Cube plot, Figure 9, displays average coating thicknesses of all conditions. The cube plot depicts the trend of increased coating thickness towards high viscosity, high withdrawal rate, long immersion time, and low spin speed. If the target of the coating thickness is set at about 5 μm, for example, the parameters should be set around the coating conditions following viscosity of 900 mPa·s, withdrawal rate of 25 mm/s, spin speed of 500 rpm, and immersion time of 10 s. Substituting these coating parameters in the statistical model, the calculated value is 5.06 μm. The value is approximately the same as the experimental coating thickness of 5.08 μm.


Figure 9 
Cube plot for coating thickness.

In order to assess the reliability of the value predicted by the empirical statistical model, an actual experiment was carried out based on the coating condition: viscosity of 1100 mPa·s, withdrawal rate of 20 mm/s, spin speed of 100 rpm, and immersion time of 10 s.
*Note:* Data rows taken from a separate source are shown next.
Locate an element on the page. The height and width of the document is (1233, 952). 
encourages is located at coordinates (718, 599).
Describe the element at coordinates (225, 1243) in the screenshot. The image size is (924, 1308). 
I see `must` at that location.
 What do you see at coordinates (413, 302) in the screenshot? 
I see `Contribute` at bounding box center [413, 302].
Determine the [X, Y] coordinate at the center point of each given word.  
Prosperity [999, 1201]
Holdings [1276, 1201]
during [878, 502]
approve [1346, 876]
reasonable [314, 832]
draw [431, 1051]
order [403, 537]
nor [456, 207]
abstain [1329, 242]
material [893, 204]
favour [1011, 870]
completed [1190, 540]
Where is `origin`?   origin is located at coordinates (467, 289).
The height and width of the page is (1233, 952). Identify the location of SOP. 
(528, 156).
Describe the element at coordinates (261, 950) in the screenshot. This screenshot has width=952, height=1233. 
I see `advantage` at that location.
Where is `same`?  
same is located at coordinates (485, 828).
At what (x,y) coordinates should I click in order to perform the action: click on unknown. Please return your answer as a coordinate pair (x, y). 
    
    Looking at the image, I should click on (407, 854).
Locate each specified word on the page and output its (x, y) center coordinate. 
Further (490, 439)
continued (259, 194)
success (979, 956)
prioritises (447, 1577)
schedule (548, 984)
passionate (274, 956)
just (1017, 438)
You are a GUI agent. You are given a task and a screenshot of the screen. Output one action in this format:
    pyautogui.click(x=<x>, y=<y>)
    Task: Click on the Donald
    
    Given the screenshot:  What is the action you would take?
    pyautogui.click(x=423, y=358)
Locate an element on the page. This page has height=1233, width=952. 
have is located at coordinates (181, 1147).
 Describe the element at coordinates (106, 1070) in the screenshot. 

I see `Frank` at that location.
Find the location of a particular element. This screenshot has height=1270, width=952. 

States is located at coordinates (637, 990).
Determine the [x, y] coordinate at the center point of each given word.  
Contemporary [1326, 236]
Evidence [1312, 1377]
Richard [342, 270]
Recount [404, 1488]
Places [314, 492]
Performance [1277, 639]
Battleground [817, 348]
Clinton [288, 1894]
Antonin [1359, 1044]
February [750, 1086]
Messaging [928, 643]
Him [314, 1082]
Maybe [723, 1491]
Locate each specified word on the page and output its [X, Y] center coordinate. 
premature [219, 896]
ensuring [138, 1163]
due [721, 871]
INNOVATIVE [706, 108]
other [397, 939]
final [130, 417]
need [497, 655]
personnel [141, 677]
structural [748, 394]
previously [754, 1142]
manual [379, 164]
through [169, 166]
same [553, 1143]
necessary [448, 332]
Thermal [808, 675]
Using (5), the predicted thickness is 6.12 μm. The experimental thickness is 6.24 μm. The result shows that the modeling approach presented in this study can accurately predict the coating thickness.

4. Conclusion

This study analyzed the effects of the coating parameters, namely, viscosity, withdrawal rate, spin speed, and immersion time, on the coating thickness by using a 24 factorial design with a center point. The external surface of the hollow tube with the outer diameter of 450 μm was successfully coated with colloidal PTFE dispersion by using the dip-spin coating equipment. The tube end was clear of polymer blobs and the size of the original inner tube diameter, 260 μm, was still maintained. The statistical model is expressed with only significant terms using significance level of less than 0.05. The significant interaction effects on the coating thickness included three-way interactions of withdrawal rate, spin speed, and immersion time and two-way interactions of viscosity and withdrawal rate, viscosity and spin speed, and viscosity and immersion time. The statistical model accuracy is verified by comparing the predicted values with the experimental results. The predicted values are fitted with the experimental results. Cube plot analysis indicates higher coating thickness with increased viscosity, higher withdrawal rate, increased immersion time, and decreased spin speed. Verification experiment shows that the statistical model developed can be used for PTFE coating thickness.

Conflicts of Interest

The authors declare that they have no conflicts of interest.

Acknowledgments

The authors gratefully acknowledge the financial support of this work provided by the National Research Council of Thailand (NRCT) and Thailand’s Health Systems Research Institute (HSRI).